Embedchain: Finally Built a Chatbot That Knows My Stuff

Wanted an AI that answers questions using my documents. Embedchain made it actually simple. Open source, Python, works out of the box. Here's how I got it running.

The problem I was trying to solve

Had tons of documentation scattered everywhere - Google Docs, Notion, PDFs, random markdown files. Every time I needed to find something, I'd search through everything manually. Annoying.
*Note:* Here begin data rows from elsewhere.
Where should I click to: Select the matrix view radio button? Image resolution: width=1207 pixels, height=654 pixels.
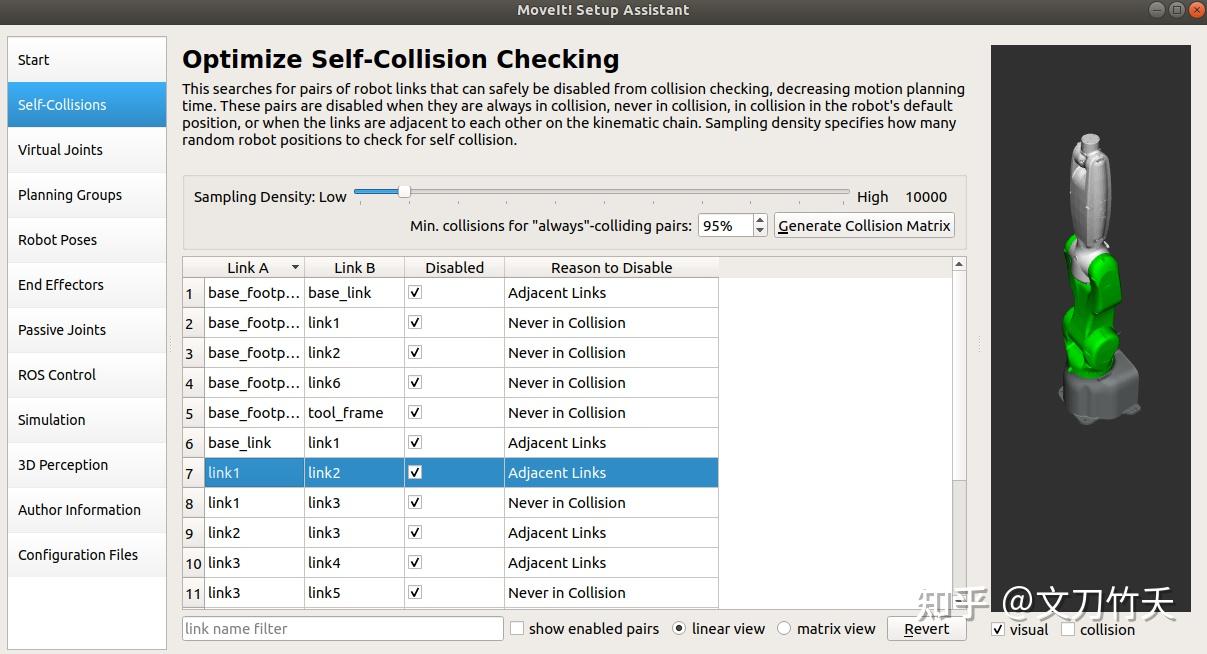click(784, 629)
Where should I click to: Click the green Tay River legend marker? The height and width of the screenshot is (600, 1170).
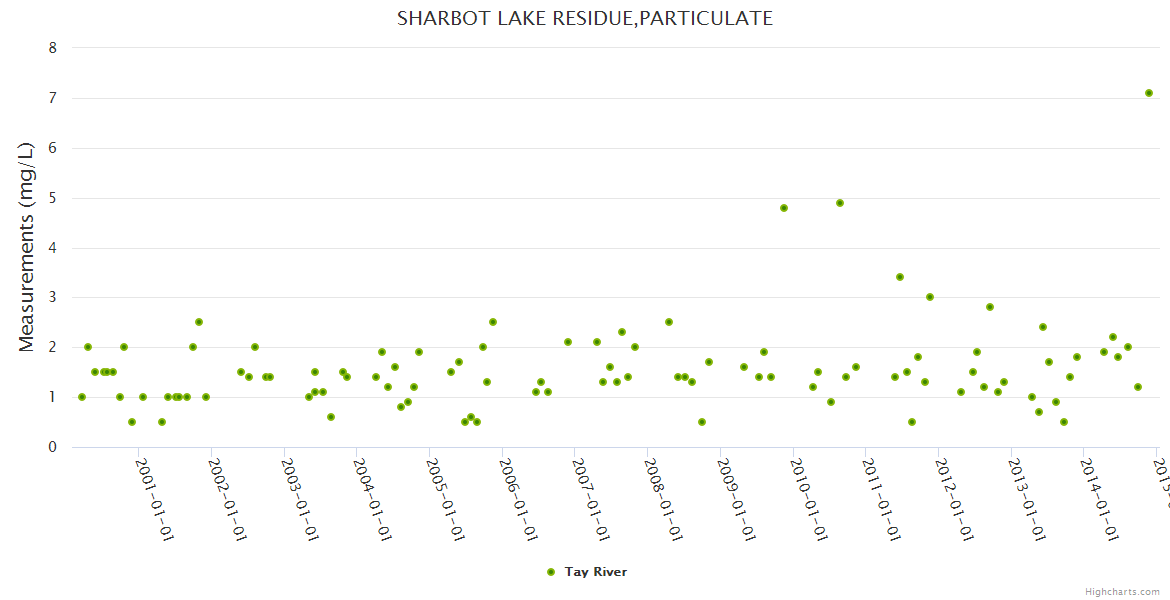pos(550,572)
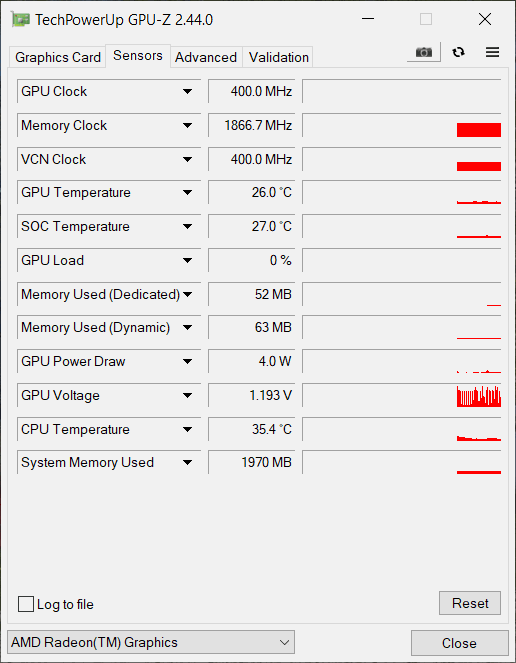516x663 pixels.
Task: Open the Memory Clock dropdown arrow
Action: (187, 125)
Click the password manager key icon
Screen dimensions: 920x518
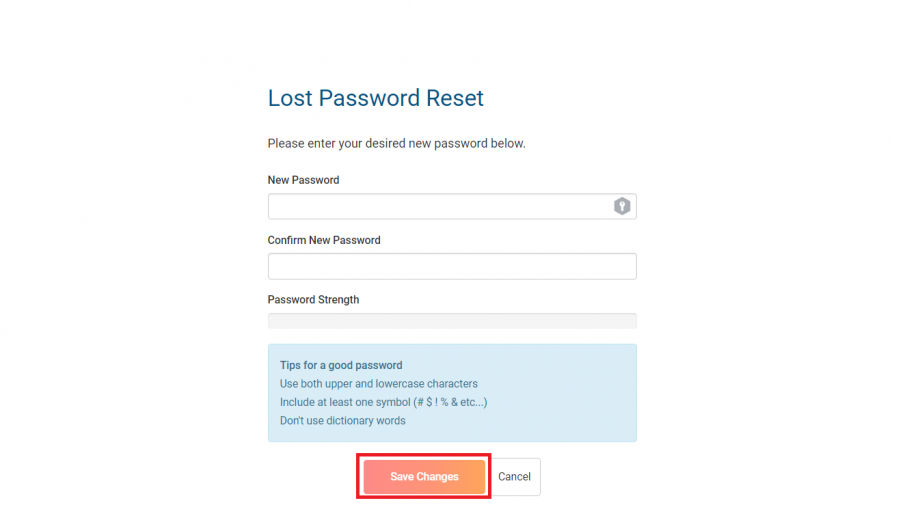(x=622, y=206)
Wanted a chatbot that knew all this stuff. Ask it a question, it searches through everything, gives an answer with sources. Seemed simple enough.

Looked into building it myself. LangChain? Too complex. Custom RAG implementation? Days of work. Then found Embedchain. Promised to handle all the messy parts.

What I actually built

Upload your stuff → Embedchain handles chunking, embeddings, vector storage → Ask questions → Get answers with citations. Took like 2 hours.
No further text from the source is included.